Одежды исполнителей, конечно, были зелеными, красными и серебристо-белыми, довольно густо покрытыми кристаллами Swarowski. Сверкающие точки не мешали бы, если б не навязчивая перекличка с задниками: тут уж одно из двух — либо блеск на корсажах и юбках, либо в декорациях. И то и другое — перебор, перетягивающий взгляд и отвлекающий от танца.
Впрочем, в данном случае это скорее пошло во благо: премьеру испортила роковая приблизительность исполнения.
В XXI веке нашим артистам пора бы понять: классический балет Баланчина — это чистый авангард века двадцатого.
Морис Бежар недаром сказал, что Баланчин «столь же бесспорно современен, как Пикассо, Пауль Клее, Джакометти или Пьер Булез». И в этом смысле не важно, что в танцах сохранились пуанты и пируэты.
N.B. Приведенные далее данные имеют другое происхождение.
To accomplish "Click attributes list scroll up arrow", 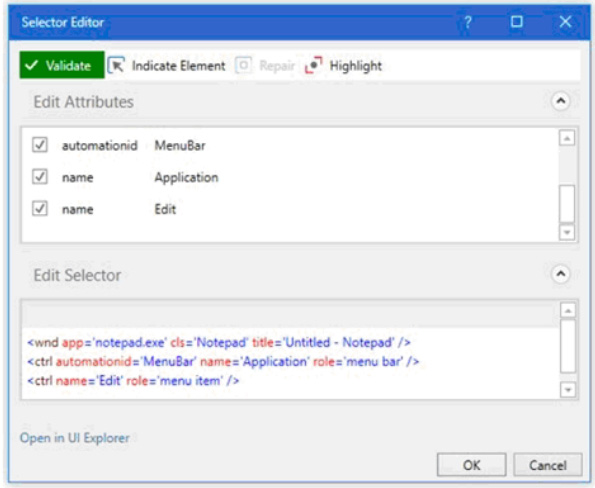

Баланчин вел поиски новых пластических решений в том же направлении, что и танцовщицы-«босоножки» типа Айседоры Дункан или Марты Грэм. Только творил иным, чем Дункан, способом: его балерины не опускались на голые пятки. Важно, что хореограф уводил тела от тирании старого балетного академизма, предложив свой, не менее жесткий канон.
Но наша труппа (не только наша, в Мариинском театре та же ситуация), видимо, рассматривает его балеты как своего рода испорченного Петипа.
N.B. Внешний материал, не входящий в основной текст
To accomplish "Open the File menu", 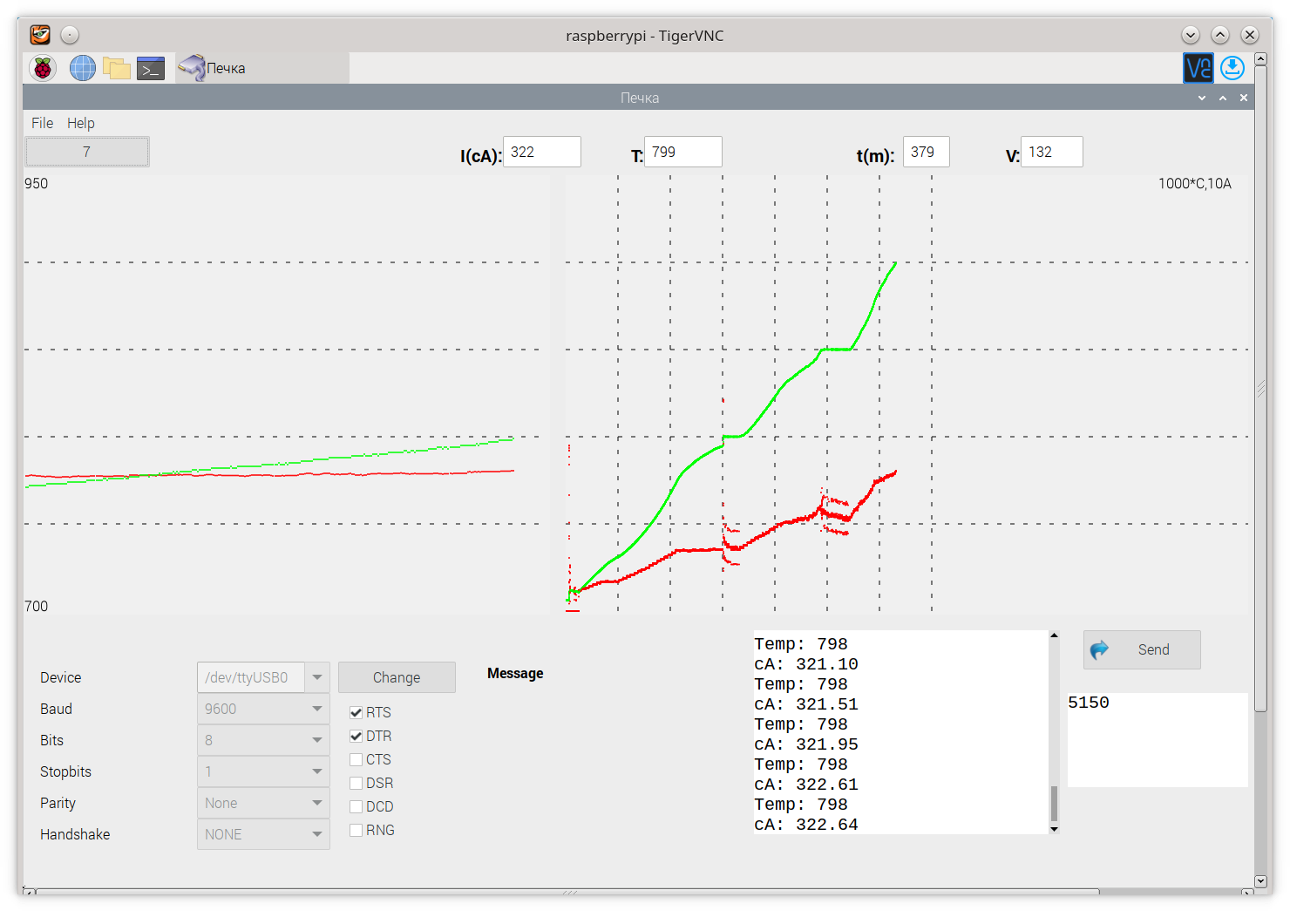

А что? Баланчин окончил петербургское балетное училище? Да. Использовал те же классические па? Сколько угодно. Так в чем вопрос?
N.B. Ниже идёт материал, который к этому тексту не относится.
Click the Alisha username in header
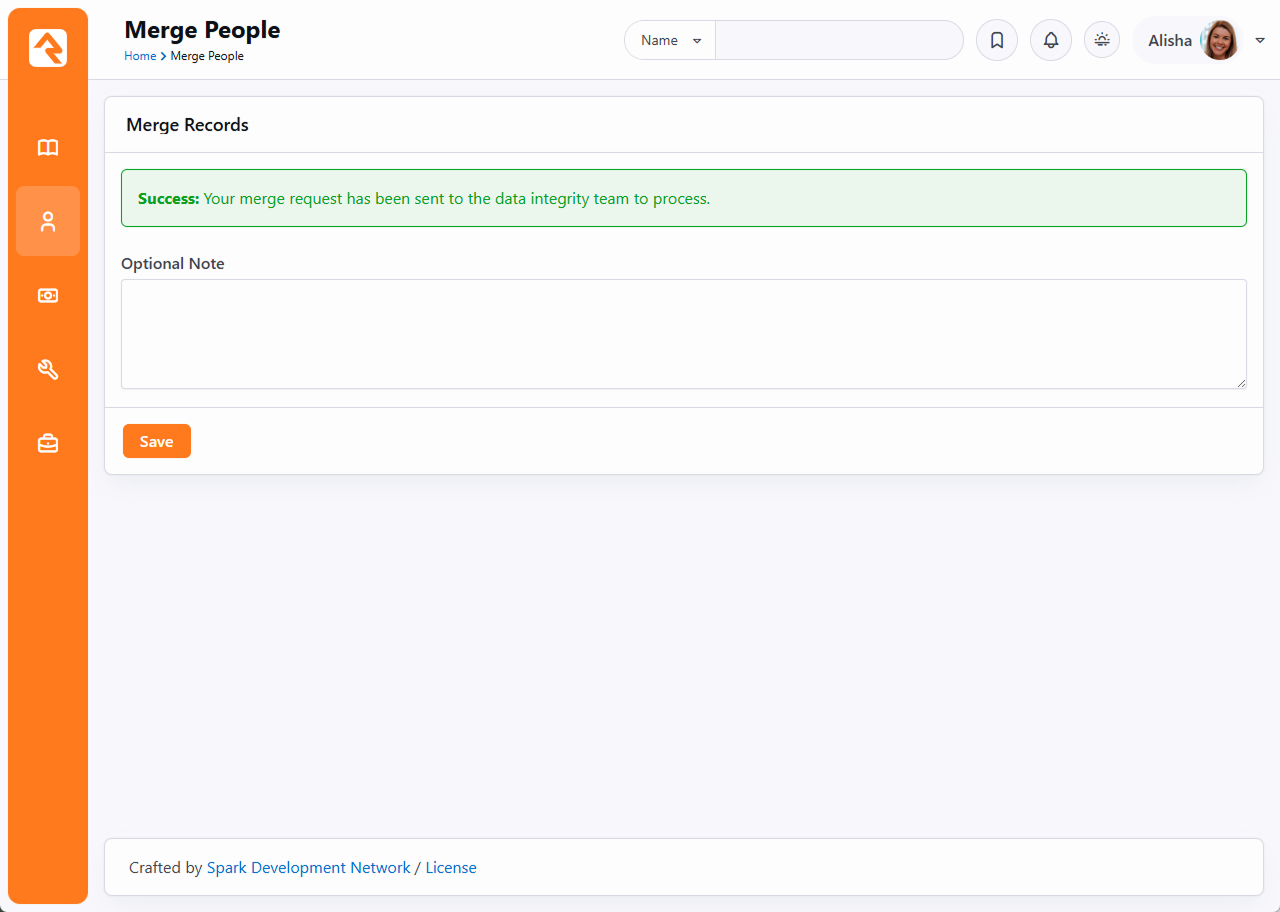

Сходства с Баланчиным на премьере оказалось не больше, чем у поверхностной живописной копии — с утонченной картиной-оригиналом. Было слишком мало творчества и чересчур много рутины. В танце не чувствовалось желания освоить новое, зато стремление подмять новизну под старые навыки просматривалось вполне. Похоже, что артисты вежливо выслушали требования американских репетиторов из Фонда Баланчина, а потом вышли на сцену и сделали всё наоборот.
Наши исполнители одержимы стремлением придать «бессмысленным» балетам Баланчина свой «смысл». В результате они станцевали слишком жирно и в то же время невнятно, уничтожая ювелирную тонкость баланчинской выделки. Вместо него лился поток классического танца непонятного происхождения. Временами это казалось занятным, временами — скучным, а иной раз напоминало, как выразилась одна ехидная зрительница, «комсомольское собрание в школе на задней парте». Жаль только, что зрители останутся в уверенности, что предложенное зрелище и впрямь соответствует ритуальной фразе в программке — «постановка выполнена в соответствии со стандартами стиля и техники Баланчина».